WHAT IS EXPECTED | Below is a block of entries; repeat exactly the lines starting at the line that contains "Task: Focus the github.com address bar URL" and ending at the line that contains "Task: Like nimrahh_azhar's", both included.

(Stored data entries)
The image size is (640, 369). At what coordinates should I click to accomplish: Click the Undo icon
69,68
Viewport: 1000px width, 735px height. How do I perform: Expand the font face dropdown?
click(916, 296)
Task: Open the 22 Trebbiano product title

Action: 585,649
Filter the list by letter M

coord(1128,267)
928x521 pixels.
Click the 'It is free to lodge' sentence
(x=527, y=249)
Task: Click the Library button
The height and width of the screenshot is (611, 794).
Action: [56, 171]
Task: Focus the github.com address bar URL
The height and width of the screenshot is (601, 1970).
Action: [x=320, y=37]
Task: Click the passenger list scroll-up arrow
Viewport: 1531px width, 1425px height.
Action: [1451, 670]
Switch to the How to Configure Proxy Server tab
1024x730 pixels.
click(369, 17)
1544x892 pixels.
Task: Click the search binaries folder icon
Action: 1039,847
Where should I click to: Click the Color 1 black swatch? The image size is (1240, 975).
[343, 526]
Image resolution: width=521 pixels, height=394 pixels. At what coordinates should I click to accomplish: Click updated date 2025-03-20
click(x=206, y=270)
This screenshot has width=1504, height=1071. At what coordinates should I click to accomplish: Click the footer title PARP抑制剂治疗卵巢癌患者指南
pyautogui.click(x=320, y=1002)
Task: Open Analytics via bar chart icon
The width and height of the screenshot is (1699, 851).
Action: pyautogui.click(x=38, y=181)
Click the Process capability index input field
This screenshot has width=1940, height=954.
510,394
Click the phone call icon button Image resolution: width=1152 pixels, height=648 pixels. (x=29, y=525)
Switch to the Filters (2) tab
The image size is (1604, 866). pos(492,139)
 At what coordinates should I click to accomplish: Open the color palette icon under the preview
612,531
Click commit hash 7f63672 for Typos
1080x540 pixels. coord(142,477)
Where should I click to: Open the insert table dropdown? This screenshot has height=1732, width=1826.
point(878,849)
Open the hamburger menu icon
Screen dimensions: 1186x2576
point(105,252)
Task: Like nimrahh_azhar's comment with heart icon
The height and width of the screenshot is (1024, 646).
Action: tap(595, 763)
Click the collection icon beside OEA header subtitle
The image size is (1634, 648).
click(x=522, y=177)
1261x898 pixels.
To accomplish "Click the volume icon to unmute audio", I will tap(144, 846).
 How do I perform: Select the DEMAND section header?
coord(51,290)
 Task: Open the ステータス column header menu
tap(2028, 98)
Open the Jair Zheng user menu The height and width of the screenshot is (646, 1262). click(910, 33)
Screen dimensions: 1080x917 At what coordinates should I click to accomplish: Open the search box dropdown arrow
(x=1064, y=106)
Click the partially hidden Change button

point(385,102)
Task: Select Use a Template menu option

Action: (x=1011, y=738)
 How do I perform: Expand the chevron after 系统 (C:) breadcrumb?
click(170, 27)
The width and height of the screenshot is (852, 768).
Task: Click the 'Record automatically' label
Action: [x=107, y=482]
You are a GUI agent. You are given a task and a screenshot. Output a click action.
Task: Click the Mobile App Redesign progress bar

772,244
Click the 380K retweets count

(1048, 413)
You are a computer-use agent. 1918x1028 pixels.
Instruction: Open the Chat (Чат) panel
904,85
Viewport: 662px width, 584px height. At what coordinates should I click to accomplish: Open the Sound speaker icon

ANSWER |
Task: Focus the github.com address bar URL
The height and width of the screenshot is (601, 1970).
Action: [x=320, y=37]
Task: Click the passenger list scroll-up arrow
Viewport: 1531px width, 1425px height.
Action: [1451, 670]
Switch to the How to Configure Proxy Server tab
1024x730 pixels.
click(369, 17)
1544x892 pixels.
Task: Click the search binaries folder icon
Action: 1039,847
Where should I click to: Click the Color 1 black swatch? The image size is (1240, 975).
[343, 526]
Image resolution: width=521 pixels, height=394 pixels. At what coordinates should I click to accomplish: Click updated date 2025-03-20
click(x=206, y=270)
This screenshot has width=1504, height=1071. At what coordinates should I click to accomplish: Click the footer title PARP抑制剂治疗卵巢癌患者指南
pyautogui.click(x=320, y=1002)
Task: Open Analytics via bar chart icon
The width and height of the screenshot is (1699, 851).
Action: pyautogui.click(x=38, y=181)
Click the Process capability index input field
This screenshot has width=1940, height=954.
510,394
Click the phone call icon button Image resolution: width=1152 pixels, height=648 pixels. (x=29, y=525)
Switch to the Filters (2) tab
The image size is (1604, 866). pos(492,139)
 At what coordinates should I click to accomplish: Open the color palette icon under the preview
612,531
Click commit hash 7f63672 for Typos
1080x540 pixels. coord(142,477)
Where should I click to: Open the insert table dropdown? This screenshot has height=1732, width=1826.
point(878,849)
Open the hamburger menu icon
Screen dimensions: 1186x2576
point(105,252)
Task: Like nimrahh_azhar's comment with heart icon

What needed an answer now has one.